The Director is infirm, but there are no IV carts or humming machines inhibiting his movement or the subtle one-corner-of-the-mouth smile that appears when the incorrigible violist of said quartet makes a crack about how "This house is great, but it could really use a painting or two" (we played beneath a Miró not one but two Siquieroses). Sitting beneath a towering, 12' totem as the family and guests absconded for post-concert sandwiches, The Director guided my questions about his work toward discussions of the music within them. Then we agreed that Stephen Daldry's 2002 picture, The Hours, was only The Hours because of the architecture of the Phillip Glass score buoying it. A family friend rounded the couch to ask, without malice (or understanding), if our intention was to "Do this music full-time." The Director's knowing smile squelched any desire on my part for a snide retort. Had The Director and I been at some high-society soiree back in his more agile days, we would have snuck in a bottle of Pappy Van Winkle and one-upped each other on disparaging the collagen-jobs parading around the room.
The gratitude of The Director's wife and two adult children was heartfelt and earnest, and as we headed down the front steps, my thoughts began to coalesce: this Haydn and Brahms and Ravel could very well be the last bit of live Kammermusik The Director will experience. It's perhaps morbid to say, and yet the fact remains that this man misses concerts so deeply that his family was ultimately inspired to make the request. Music is vital to more than just musicians.
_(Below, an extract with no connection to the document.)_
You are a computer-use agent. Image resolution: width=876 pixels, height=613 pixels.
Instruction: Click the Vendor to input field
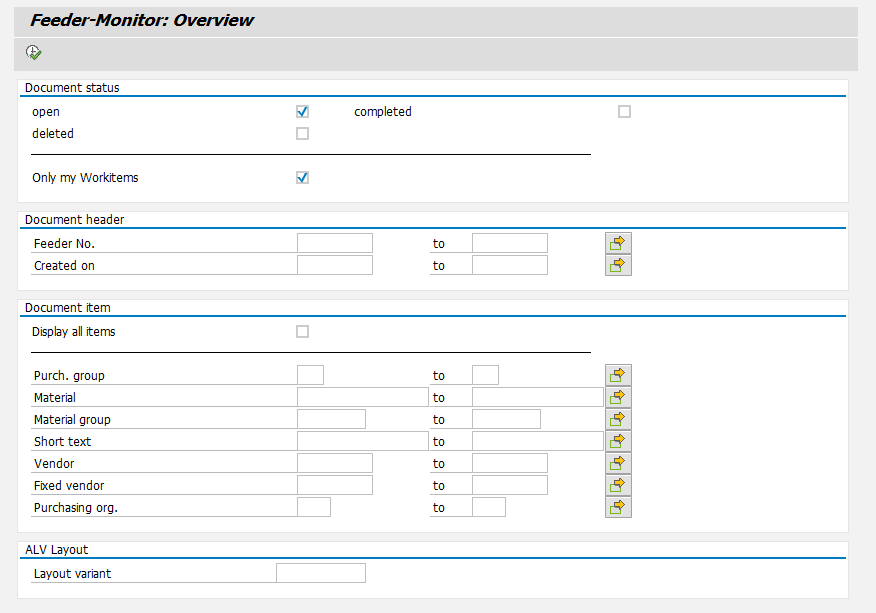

The only people likely to read this are the proverbial preached-to choir, but I'd venture to guess that this thought has surfaced, epiphany-like, for you as well at some singular moment. Hopefully, and likely, more than once.
Spektral has made every effort to create an event in Theatre of War that moves the dynamic of the concert as temporally-restricted art-moment to something with more tenacity. From the donation of ticket proceeds to the Vet Art Project to the post-concert interviews to the impact of each piece included on the program, it's all built to be like a handprint in hardening concrete. The kind of performance that moves beyond Holy-shit-how-do-they-play-in-
Thanks to The Director for reminding me that this is the kind of music I want to make.